Broccoli is packed with minerals and vitamins. It has vitamins E, A and C. As well, it is packed with antioxidants and fibre. This makes it a superfood that you can enjoy on your table. For you to get all the nutrients lightly steam the broccoli.
Red Bell Pepper
Red bell pepper has the highest amount of vitamin C that a vegetable or fruit can have. It has three times the amount of Vitamin C as a traditional orange. It also has a high content of beta-carotene. Therefore, in addition to propping your immunity, red bell pepper helps maintain healthy skin and eyes thanks to the Vitamin A.
Garlic has been used to fight infection over the centuries. The reason is that it has several immune-boosting properties that come from the sulphur-containing compounds. Some evidence shows that it can slow down the hardening of arteries and helps in lowering blood pressure. It also adds some unique taste to any food.
Spinach is rich in different nutrients that include beta-carotene, Vitamin C and antioxidants. All of these are vital in the immune system’s ability to fight infection. Just like the broccoli, consider cooking your spinach as little as possible so that it retains all your nutrients. You need to cook it a little so that it is able to absorb Vitamin A and break down the oxalic acid for the release of other nutrients.

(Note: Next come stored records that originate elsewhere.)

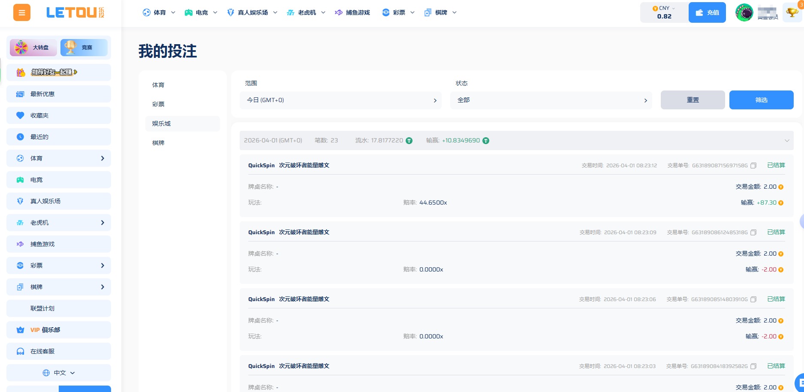Image resolution: width=804 pixels, height=392 pixels.
Task: Click the 筛选 filter button
Action: [762, 100]
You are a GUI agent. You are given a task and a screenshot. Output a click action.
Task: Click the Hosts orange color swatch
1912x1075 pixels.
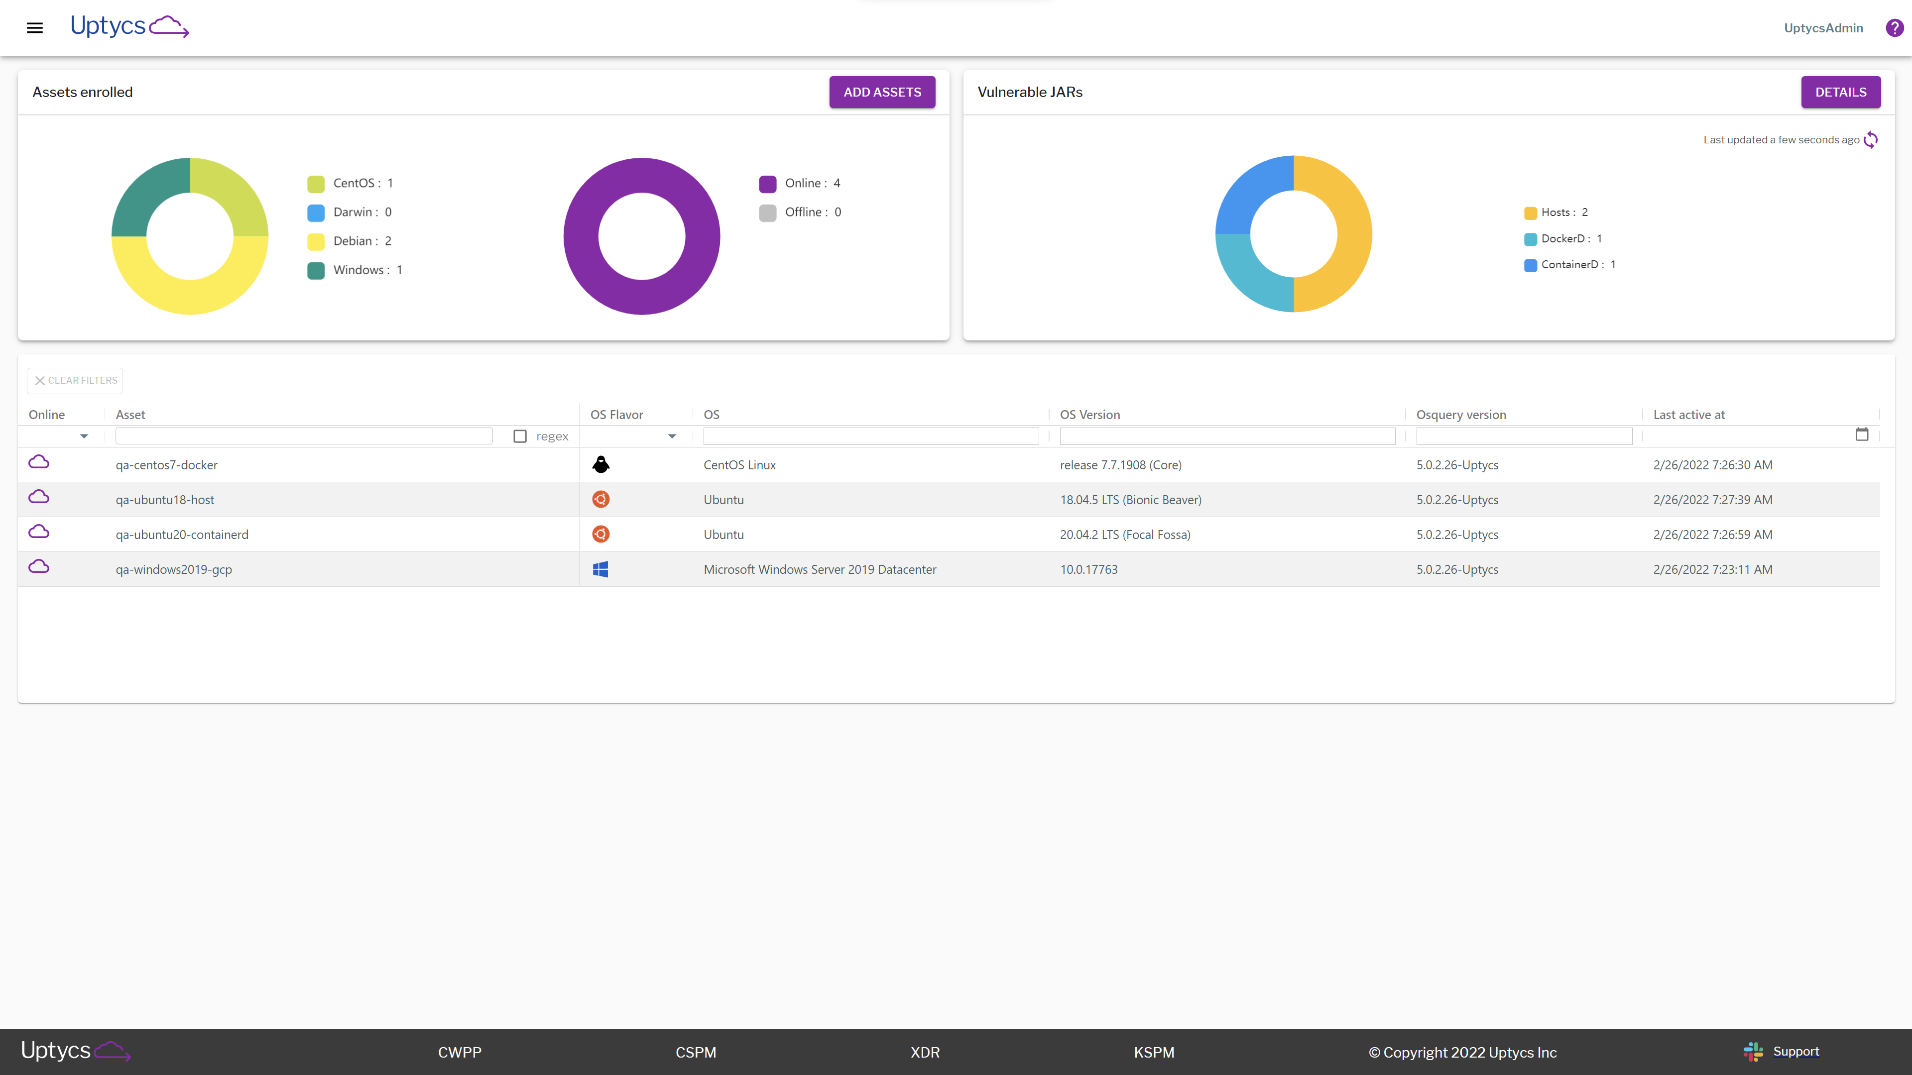pyautogui.click(x=1530, y=213)
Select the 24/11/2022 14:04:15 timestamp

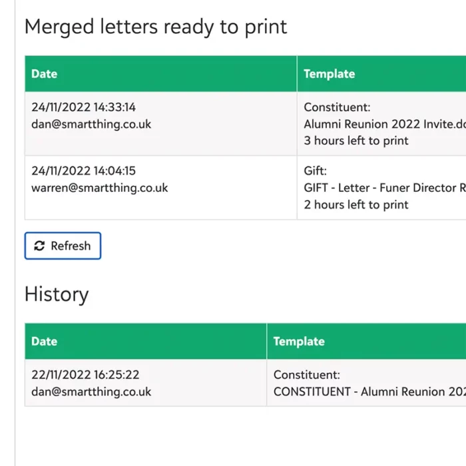[83, 171]
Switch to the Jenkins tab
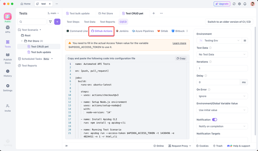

Plain yoghurts that are not flavoured with sugar and other additives contain live cultures that help stimulate the immune system to fight infections. They are also rich in Vitamin D, especially the fortified ones. To improve the taste of the plain yoghurt, consider adding some fresh fruit juice or honey, all of which have health benefits in addition to a great taste.
Consider a variety of foods to make your eating both nutritious and appetizing. Pay attention to recommended serving sizes so that you get the right amounts for each nutrient. Ideally, enjoy these healthy foods regularly, not just when you feel sick or run down.